In our tradition, the prologue to John's Gospel (John 1:1-18) is always read the Sunday after Christmas. It's a glorious declaration of profound truth that is worth reading as often as possible, and I have read it a-plenty. But this year, I learned something from HA Ironside, a pastor and teacher who started teaching Sunday school at age eleven (no, really). He was later a pastor of Moody Memorial Church in Chicago and a visiting professor at Dallas Theological Seminary.
After he pointed out what is often focused on in the opening verses of John – that the Son of God, the Logos or Word of God, was eternal (in the beginning was the Word), that he was distinct from the Father (and the Word was with God), and that he was divine in nature (and the Word was God) – he pointed out something that I had always glossed over.
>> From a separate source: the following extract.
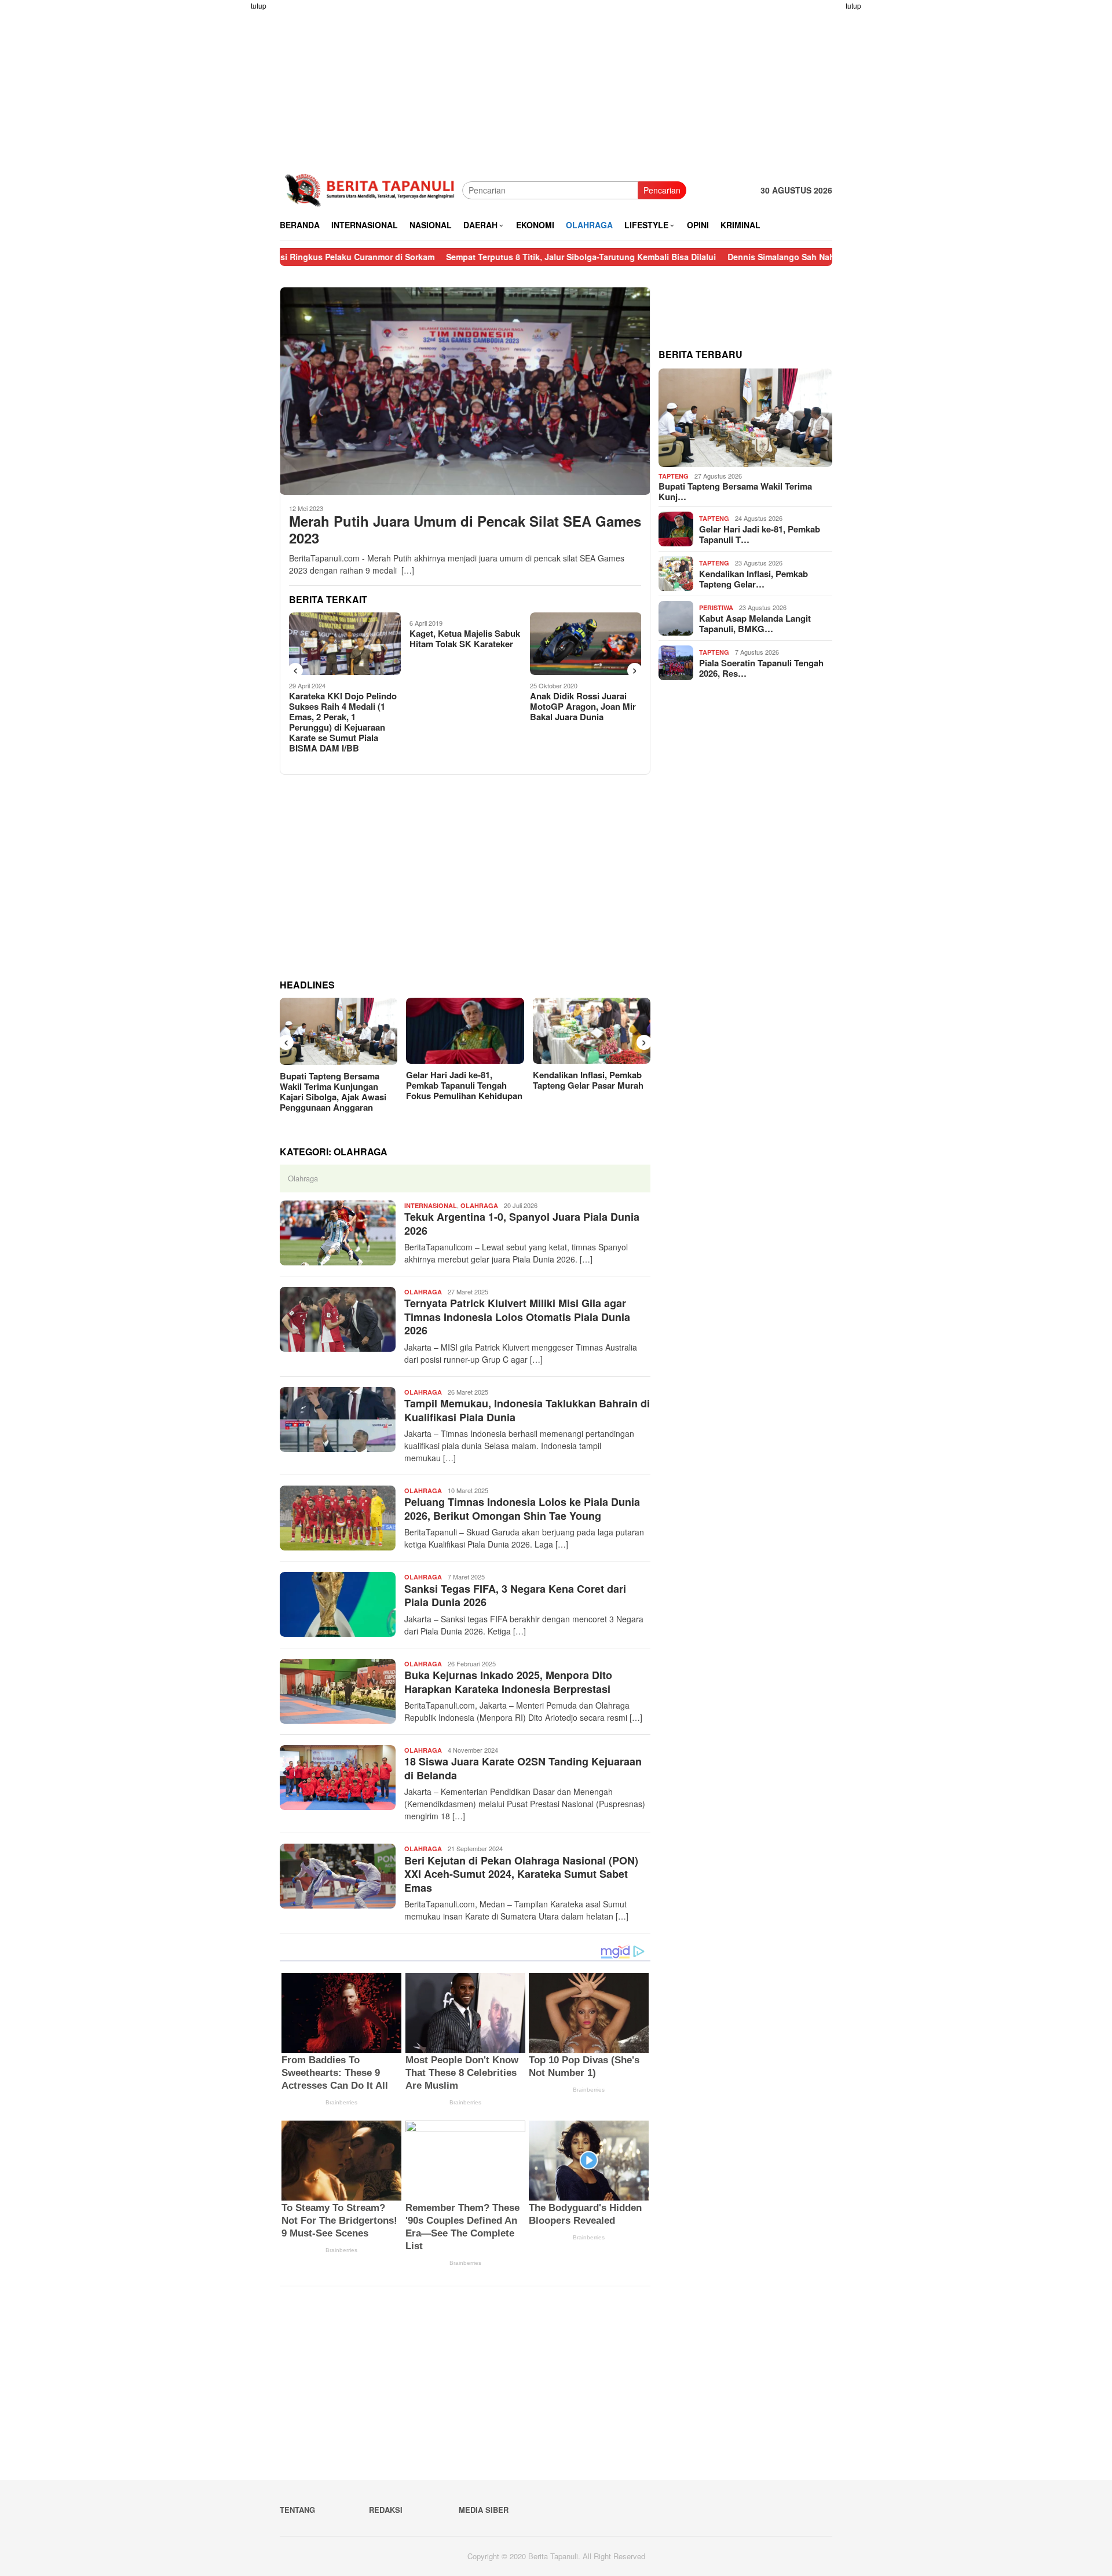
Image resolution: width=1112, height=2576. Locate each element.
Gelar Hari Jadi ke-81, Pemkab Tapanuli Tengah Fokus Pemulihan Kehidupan (464, 1085)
Verse 2 of John 1 reads “He was in the beginning with God.” I always took that as a repetition of the declarations that had just been made – repeated for the sake of emphasis. But Ironside noted that this really highlights the continuity of nature and character of the Word. John is about to tell us of God's saving work in Jesus so that all who read or hear of it might believe and find eternal life. And verse two reminds us that this One who came in great humility, taking on our frail human nature, born a mere babe, growing up to minister to the most marginalized of society, and then dying an agonizing death on a Roman cross, is the same one who was in the beginning with God when together they created the heavens and the earth and filled them with light and life.
In other words, Jesus came to effect a New Creation – a work of God as remarkable, glorious, and majestic as when he filled the vast reaches of the universe with untold billions of stars, calling them each by name.
A friend of mine recently noted in a sermon that it took the Voyager 2 spacecraft 12 years to reach Neptune. When it started to transmit images by radio waves, it took five hours for those images to reach earth. Radio waves travel at the speed of light – 186,000 miles per second. So, you get a feel for the size of just our solar system (60x60x5x186,000 miles+, and that's just from Earth to Neptune). And our solar system is one of perhaps tens of billions of solar systems in the Milky Way galaxy, which in turn is one galaxy among two trillion galaxies in the observable universe.
And in a seeming throw-away line John tells us that what God is doing in Christ is more glorious and remarkable than the creation of the universe. It is the same Word that was in the beginning with God and through whom God made all things that took on flesh and dwelt among us to save us and make us truly his own.
No word seems a suitable response to that. Best to bow in worship.